WRITTEN INSTRUCTION: Turn all of the records below into a numbered list, leaving out any blank lines.

# START OF MATERIAL PROVIDED

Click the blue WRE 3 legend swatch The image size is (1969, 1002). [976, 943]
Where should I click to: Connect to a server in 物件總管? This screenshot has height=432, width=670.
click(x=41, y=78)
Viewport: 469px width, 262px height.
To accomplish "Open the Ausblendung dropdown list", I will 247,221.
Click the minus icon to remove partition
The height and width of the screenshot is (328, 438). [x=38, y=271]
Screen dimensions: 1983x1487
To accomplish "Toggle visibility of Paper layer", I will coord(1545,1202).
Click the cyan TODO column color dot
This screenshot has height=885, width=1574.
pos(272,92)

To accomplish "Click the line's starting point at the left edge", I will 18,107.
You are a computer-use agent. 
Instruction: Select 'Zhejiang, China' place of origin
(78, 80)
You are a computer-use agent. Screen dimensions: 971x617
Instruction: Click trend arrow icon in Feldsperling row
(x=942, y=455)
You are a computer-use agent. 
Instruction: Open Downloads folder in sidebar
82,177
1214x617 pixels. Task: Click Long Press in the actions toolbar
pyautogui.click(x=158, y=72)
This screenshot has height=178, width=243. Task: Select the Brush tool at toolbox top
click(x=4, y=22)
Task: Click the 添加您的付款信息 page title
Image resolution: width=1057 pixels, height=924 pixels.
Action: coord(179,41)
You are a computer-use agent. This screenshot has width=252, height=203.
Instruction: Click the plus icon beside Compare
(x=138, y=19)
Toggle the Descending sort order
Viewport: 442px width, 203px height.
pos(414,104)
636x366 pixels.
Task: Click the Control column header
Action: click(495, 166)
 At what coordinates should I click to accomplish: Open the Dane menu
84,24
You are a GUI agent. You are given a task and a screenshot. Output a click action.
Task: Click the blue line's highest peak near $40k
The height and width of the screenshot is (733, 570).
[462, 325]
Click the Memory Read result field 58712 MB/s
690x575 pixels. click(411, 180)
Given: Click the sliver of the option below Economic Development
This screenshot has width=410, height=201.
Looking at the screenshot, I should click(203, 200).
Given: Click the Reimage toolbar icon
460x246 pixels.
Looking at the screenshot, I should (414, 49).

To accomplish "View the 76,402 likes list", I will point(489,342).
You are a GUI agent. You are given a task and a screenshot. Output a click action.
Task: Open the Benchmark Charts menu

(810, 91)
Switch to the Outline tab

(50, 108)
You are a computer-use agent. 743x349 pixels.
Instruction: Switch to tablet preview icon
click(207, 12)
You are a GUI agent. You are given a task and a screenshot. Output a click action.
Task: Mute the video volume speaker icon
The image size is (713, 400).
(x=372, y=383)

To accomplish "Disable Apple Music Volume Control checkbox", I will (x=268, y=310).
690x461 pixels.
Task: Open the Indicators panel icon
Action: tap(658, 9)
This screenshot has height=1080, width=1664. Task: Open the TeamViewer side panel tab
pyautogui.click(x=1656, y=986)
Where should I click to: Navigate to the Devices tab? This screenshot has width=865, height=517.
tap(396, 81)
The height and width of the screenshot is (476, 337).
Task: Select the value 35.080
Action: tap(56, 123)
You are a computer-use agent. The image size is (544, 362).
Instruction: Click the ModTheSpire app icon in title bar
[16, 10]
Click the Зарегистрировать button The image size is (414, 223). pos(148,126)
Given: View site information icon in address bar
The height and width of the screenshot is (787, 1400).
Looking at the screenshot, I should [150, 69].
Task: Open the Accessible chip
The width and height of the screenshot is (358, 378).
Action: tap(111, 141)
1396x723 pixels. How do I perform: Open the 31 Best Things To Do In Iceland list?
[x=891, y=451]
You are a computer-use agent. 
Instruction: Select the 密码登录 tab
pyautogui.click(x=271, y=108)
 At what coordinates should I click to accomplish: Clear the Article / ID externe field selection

# END OF MATERIAL PROVIDED

SOLUTION TO THE PROBLEM:
1. Click the blue WRE 3 legend swatch The image size is (1969, 1002). [976, 943]
2. Where should I click to: Connect to a server in 物件總管? This screenshot has height=432, width=670.
3. click(x=41, y=78)
4. Viewport: 469px width, 262px height.
5. To accomplish "Open the Ausblendung dropdown list", I will 247,221.
6. Click the minus icon to remove partition
7. The height and width of the screenshot is (328, 438). [x=38, y=271]
8. Screen dimensions: 1983x1487
9. To accomplish "Toggle visibility of Paper layer", I will coord(1545,1202).
10. Click the cyan TODO column color dot
11. This screenshot has height=885, width=1574.
12. pos(272,92)
13. To accomplish "Click the line's starting point at the left edge", I will 18,107.
14. You are a computer-use agent. 
15. Instruction: Select 'Zhejiang, China' place of origin
16. (78, 80)
17. You are a computer-use agent. Screen dimensions: 971x617
18. Instruction: Click trend arrow icon in Feldsperling row
19. (x=942, y=455)
20. You are a computer-use agent. 
21. Instruction: Open Downloads folder in sidebar
22. 82,177
23. 1214x617 pixels. Task: Click Long Press in the actions toolbar
24. pyautogui.click(x=158, y=72)
25. This screenshot has height=178, width=243. Task: Select the Brush tool at toolbox top
26. click(x=4, y=22)
27. Task: Click the 添加您的付款信息 page title
28. Image resolution: width=1057 pixels, height=924 pixels.
29. Action: coord(179,41)
30. You are a computer-use agent. This screenshot has width=252, height=203.
31. Instruction: Click the plus icon beside Compare
32. (x=138, y=19)
33. Toggle the Descending sort order
34. Viewport: 442px width, 203px height.
35. pos(414,104)
36. 636x366 pixels.
37. Task: Click the Control column header
38. Action: click(495, 166)
39.  At what coordinates should I click to accomplish: Open the Dane menu
40. 84,24
41. You are a GUI agent. You are given a task and a screenshot. Output a click action.
42. Task: Click the blue line's highest peak near $40k
43. The height and width of the screenshot is (733, 570).
44. [462, 325]
45. Click the Memory Read result field 58712 MB/s
46. 690x575 pixels. click(411, 180)
47. Given: Click the sliver of the option below Economic Development
48. This screenshot has width=410, height=201.
49. Looking at the screenshot, I should click(203, 200).
50. Given: Click the Reimage toolbar icon
51. 460x246 pixels.
52. Looking at the screenshot, I should (414, 49).
53. To accomplish "View the 76,402 likes list", I will point(489,342).
54. You are a GUI agent. You are given a task and a screenshot. Output a click action.
55. Task: Open the Benchmark Charts menu
56. (810, 91)
57. Switch to the Outline tab
58. (50, 108)
59. You are a computer-use agent. 743x349 pixels.
60. Instruction: Switch to tablet preview icon
61. click(207, 12)
62. You are a GUI agent. You are given a task and a screenshot. Output a click action.
63. Task: Mute the video volume speaker icon
64. The image size is (713, 400).
65. (x=372, y=383)
66. To accomplish "Disable Apple Music Volume Control checkbox", I will (x=268, y=310).
67. 690x461 pixels.
68. Task: Open the Indicators panel icon
69. Action: tap(658, 9)
70. This screenshot has height=1080, width=1664. Task: Open the TeamViewer side panel tab
71. pyautogui.click(x=1656, y=986)
72. Where should I click to: Navigate to the Devices tab? This screenshot has width=865, height=517.
73. tap(396, 81)
74. The height and width of the screenshot is (476, 337).
75. Task: Select the value 35.080
76. Action: tap(56, 123)
77. You are a computer-use agent. The image size is (544, 362).
78. Instruction: Click the ModTheSpire app icon in title bar
79. [16, 10]
80. Click the Зарегистрировать button The image size is (414, 223). pos(148,126)
81. Given: View site information icon in address bar
82. The height and width of the screenshot is (787, 1400).
83. Looking at the screenshot, I should [150, 69].
84. Task: Open the Accessible chip
85. The width and height of the screenshot is (358, 378).
86. Action: tap(111, 141)
87. 1396x723 pixels. How do I perform: Open the 31 Best Things To Do In Iceland list?
88. [x=891, y=451]
89. You are a computer-use agent. 
90. Instruction: Select the 密码登录 tab
91. pyautogui.click(x=271, y=108)
92.  At what coordinates should I click to accomplish: Clear the Article / ID externe field selection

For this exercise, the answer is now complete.